### RECORDS SHOWN

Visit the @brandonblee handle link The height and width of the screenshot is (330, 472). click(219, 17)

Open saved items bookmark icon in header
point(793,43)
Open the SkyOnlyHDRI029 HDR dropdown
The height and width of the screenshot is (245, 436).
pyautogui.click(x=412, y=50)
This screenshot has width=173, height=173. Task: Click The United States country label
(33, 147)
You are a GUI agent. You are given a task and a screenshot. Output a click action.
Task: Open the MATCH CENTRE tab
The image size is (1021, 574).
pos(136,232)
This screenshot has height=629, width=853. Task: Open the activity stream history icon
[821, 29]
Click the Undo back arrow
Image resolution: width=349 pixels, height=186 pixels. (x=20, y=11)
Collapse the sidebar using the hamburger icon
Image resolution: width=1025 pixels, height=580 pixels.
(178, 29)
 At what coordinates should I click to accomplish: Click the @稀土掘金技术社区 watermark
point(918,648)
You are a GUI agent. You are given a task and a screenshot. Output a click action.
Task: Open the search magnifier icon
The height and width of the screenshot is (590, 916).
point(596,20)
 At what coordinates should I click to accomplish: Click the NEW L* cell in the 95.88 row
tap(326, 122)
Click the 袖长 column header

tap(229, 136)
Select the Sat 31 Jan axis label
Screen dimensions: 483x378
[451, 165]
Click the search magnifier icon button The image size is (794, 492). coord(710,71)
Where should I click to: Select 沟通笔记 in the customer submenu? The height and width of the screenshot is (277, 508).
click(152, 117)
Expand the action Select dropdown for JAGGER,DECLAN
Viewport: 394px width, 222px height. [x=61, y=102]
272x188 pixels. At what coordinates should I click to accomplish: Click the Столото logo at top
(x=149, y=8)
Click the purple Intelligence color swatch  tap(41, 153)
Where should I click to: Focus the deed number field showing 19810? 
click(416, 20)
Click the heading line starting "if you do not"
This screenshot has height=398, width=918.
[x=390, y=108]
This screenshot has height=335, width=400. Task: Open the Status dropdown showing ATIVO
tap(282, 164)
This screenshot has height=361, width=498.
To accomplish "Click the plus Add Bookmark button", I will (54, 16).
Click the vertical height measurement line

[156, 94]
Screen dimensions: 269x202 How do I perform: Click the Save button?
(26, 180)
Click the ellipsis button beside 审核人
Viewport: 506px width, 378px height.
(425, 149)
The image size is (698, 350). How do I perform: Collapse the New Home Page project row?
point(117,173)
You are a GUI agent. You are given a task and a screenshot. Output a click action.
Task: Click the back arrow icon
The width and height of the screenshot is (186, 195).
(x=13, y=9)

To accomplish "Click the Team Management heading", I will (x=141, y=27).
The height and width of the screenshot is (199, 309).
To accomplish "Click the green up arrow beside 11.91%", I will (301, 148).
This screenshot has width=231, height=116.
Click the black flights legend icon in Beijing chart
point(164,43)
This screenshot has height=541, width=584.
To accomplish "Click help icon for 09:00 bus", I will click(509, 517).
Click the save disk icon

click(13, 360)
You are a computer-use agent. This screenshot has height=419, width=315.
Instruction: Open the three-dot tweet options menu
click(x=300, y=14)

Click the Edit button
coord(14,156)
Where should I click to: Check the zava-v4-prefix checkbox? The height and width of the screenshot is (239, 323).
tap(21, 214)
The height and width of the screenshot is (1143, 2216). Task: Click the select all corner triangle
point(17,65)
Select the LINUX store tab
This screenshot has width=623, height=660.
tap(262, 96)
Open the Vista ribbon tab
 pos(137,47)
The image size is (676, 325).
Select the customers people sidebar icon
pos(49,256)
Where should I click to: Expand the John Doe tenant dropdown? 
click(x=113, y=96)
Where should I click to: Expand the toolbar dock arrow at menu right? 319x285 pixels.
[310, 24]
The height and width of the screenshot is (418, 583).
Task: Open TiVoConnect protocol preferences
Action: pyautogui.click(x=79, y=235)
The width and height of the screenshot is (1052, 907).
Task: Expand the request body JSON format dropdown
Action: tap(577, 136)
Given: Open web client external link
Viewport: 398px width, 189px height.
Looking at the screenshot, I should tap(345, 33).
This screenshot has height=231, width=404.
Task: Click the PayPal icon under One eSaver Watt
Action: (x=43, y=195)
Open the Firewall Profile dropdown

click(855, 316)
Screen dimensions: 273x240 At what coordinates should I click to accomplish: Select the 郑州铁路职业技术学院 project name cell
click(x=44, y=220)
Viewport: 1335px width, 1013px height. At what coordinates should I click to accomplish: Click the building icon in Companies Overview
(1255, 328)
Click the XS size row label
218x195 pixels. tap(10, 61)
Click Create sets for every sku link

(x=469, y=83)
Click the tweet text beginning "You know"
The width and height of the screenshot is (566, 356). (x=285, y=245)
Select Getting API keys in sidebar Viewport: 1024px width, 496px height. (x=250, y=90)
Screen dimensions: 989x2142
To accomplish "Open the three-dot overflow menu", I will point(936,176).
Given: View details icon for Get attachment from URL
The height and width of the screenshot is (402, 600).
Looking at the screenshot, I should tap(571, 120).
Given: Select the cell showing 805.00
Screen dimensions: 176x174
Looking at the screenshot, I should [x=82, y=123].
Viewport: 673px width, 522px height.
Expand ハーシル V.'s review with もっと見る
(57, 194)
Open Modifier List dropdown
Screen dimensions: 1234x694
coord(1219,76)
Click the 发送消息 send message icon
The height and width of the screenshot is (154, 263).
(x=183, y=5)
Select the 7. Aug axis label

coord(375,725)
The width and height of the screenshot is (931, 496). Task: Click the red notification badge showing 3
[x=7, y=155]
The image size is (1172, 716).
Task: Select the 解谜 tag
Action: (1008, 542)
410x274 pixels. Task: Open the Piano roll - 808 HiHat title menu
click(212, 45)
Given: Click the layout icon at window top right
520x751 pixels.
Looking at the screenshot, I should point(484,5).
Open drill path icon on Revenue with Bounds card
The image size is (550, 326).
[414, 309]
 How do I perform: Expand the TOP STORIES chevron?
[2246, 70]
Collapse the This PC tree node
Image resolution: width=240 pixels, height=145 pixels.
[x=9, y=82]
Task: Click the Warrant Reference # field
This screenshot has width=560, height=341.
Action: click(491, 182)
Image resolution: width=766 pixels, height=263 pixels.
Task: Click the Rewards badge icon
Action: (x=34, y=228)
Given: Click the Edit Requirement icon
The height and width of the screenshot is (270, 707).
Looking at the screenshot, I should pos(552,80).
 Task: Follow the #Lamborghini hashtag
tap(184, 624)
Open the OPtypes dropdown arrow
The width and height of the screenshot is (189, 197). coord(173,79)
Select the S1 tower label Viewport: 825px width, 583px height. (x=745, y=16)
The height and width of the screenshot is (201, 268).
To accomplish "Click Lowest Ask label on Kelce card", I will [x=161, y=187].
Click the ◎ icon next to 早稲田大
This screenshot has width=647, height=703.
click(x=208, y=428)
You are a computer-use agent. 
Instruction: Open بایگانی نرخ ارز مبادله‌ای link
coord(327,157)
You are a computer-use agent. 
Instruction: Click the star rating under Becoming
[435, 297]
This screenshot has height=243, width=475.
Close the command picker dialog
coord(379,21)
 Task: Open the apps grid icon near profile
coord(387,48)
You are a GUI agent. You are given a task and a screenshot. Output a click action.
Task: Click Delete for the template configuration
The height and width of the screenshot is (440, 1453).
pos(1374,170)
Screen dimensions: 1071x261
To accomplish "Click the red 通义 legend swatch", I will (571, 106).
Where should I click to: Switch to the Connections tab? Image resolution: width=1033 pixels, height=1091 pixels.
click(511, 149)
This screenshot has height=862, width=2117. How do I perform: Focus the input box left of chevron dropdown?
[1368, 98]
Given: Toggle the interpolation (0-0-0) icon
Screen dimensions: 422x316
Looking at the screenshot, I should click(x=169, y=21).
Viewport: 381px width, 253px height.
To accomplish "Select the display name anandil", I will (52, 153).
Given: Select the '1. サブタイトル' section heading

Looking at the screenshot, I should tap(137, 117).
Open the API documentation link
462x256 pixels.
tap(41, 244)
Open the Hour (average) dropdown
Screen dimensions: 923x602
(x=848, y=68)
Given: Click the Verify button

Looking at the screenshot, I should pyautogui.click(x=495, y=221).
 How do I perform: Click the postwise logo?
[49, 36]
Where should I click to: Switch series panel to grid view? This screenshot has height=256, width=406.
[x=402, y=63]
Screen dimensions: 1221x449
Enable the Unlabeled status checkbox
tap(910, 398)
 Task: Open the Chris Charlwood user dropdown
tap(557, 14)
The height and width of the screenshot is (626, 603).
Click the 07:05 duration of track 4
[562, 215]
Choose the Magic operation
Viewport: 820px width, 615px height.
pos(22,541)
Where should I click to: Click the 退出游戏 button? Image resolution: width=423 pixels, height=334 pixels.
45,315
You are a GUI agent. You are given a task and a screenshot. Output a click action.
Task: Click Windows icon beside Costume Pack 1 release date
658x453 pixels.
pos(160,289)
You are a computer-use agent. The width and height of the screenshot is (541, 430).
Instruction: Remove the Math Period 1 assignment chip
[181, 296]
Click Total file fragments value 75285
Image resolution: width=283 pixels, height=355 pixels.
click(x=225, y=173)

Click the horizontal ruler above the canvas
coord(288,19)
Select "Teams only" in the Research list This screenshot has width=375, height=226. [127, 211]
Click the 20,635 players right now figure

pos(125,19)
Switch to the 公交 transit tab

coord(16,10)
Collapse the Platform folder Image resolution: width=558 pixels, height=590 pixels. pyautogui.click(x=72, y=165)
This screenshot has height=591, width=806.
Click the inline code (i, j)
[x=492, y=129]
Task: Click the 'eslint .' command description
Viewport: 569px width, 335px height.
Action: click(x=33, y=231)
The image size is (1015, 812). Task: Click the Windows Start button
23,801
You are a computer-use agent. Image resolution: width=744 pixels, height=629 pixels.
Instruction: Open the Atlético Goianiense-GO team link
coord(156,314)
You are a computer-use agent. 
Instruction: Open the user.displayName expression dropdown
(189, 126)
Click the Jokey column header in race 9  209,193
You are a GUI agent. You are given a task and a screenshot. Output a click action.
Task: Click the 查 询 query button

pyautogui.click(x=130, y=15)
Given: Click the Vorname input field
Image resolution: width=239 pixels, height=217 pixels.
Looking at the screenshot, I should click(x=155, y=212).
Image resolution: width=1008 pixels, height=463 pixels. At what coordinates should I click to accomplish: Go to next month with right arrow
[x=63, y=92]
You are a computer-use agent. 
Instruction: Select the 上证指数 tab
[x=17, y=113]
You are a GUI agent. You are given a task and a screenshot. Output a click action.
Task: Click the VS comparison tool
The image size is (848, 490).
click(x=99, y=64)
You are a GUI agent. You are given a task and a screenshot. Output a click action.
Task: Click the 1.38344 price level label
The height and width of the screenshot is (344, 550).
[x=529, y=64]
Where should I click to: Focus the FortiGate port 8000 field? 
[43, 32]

######

*WHAT IS EXPECTED*
In the entries above, identify each line that includes the string "swatch", then copy it.

*WRITTEN ANSWER*
Click the purple Intelligence color swatch  tap(41, 153)
To accomplish "Click the red 通义 legend swatch", I will (571, 106).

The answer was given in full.